=== Provided text ===
Marie-Pierre Duros

Medal record

Women's athletics

Representing France

IAAF World Indoor Championships

= Marie-Pierre Duros =

French middle-distance runner (born 1967)

Marie-Pierre Duros (born 7 June 1967) is a French former middle- and long-distance runner who specialised in the 3000 metres. Her personal best of 8:38.97 minutes for the event is a former French record, which lasted from 1989 to 1999. She was a two-time Olympian (1988 and 1992) and three times participant at the World Championships in Athletics (1987, 1991, 1995).

Her greatest achievement was a gold medal 1991 IAAF World Indoor Championships, where she became France's first champion of the competition's history. She also won medals in cross country running with the French women's team, taking bronze at the IAAF World Cross Country Championships in 1988 and silver the following year. She was a six-time national champion: four times over 3000 m and once over 1500 metres and cross country.

=== Collected material ===
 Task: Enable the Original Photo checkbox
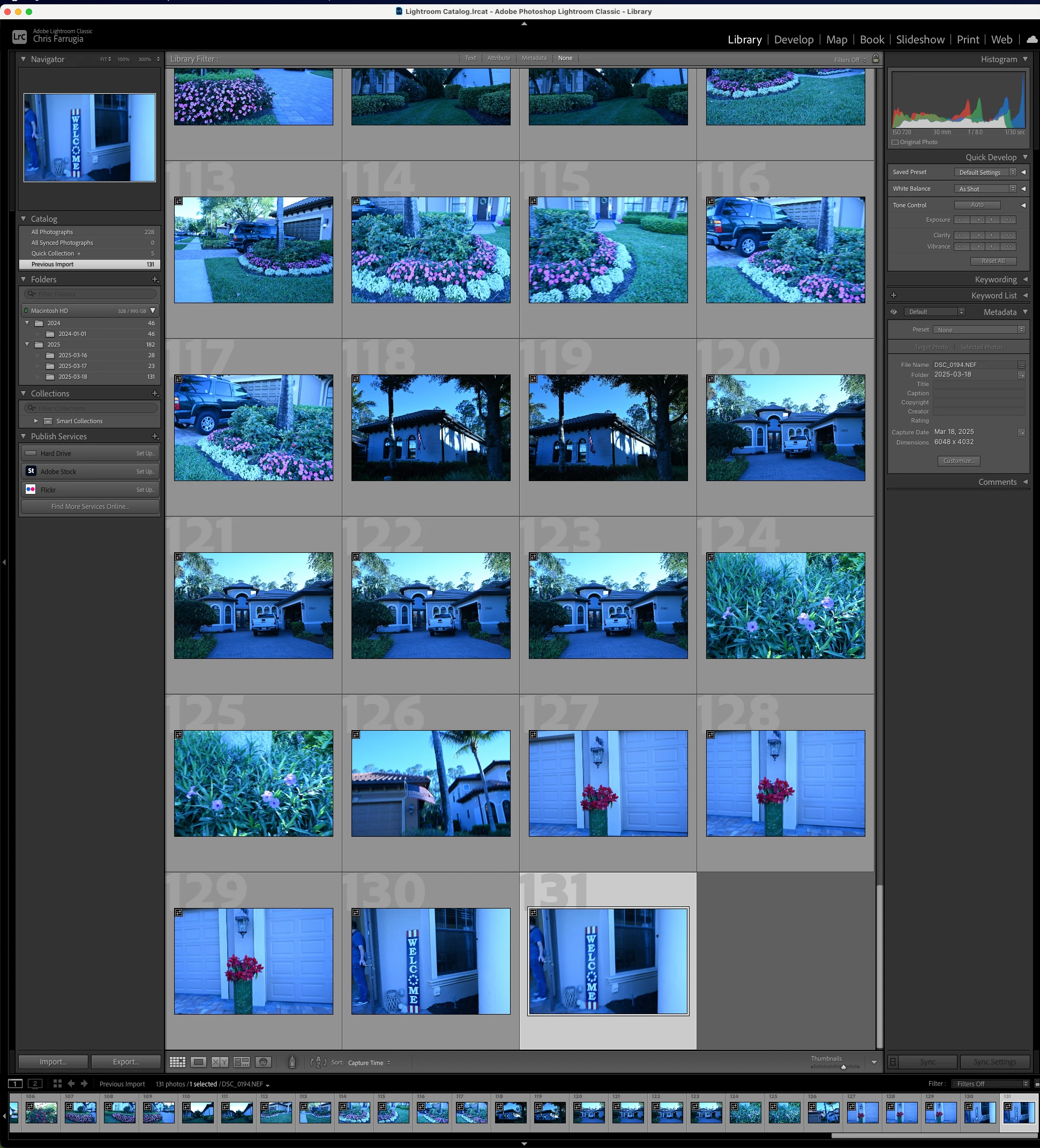895,142
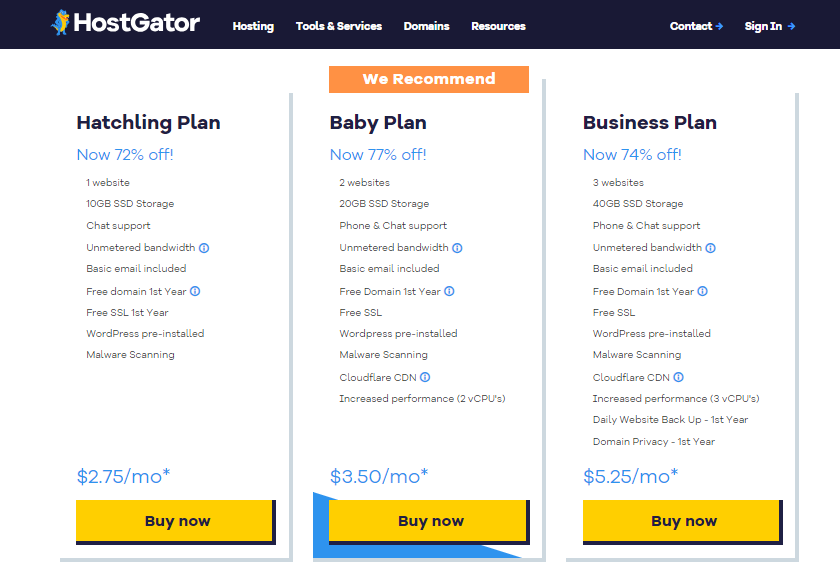
Task: Show Baby Plan Unmetered bandwidth info
Action: [x=457, y=248]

=== Written instruction A ===
In the Marie-Pierre Duros biography, what is her personal best time in the 3000 metres?
=== Written instruction B ===
Extend the Marie-Pierre Duros biography, picking up right after its final sentence.

=== Written response A ===
8:38.97 minutes

=== Written response B ===
==Career==

===Early career===
Born in Saint-Brieuc, she competed in running competitions at a young age and won her first international medal at the 1985 European Athletics Junior Championships, taking the 1500 metres silver medal behind Ana Padurean (who won the world junior title a year later). She made her first impression at senior level two years later by winning the 3000 metres title at the French Athletics Championships – her run of 8:56.18 minutes was the first time a woman had dipped under nine minutes at the competition. Her senior global debut followed at the 1987 World Championships in Athletics a month later and she placed 14th overall in the event. She ended that year with a win at the Cross Du Figaro.

===First senior medals===
Duros won her first senior medal at the 1988 IAAF World Cross Country Championships. In an Annette Sergent-led team, she helped the French women to the bronze team medals through her eleventh-place finish in the women's long race. On the track she repeated her win at the national championships and gained selection for France at the 1988 Summer Olympics. However, her first Olympic appearance was not a successful one, as she failed to finish in the 3000 metres heats.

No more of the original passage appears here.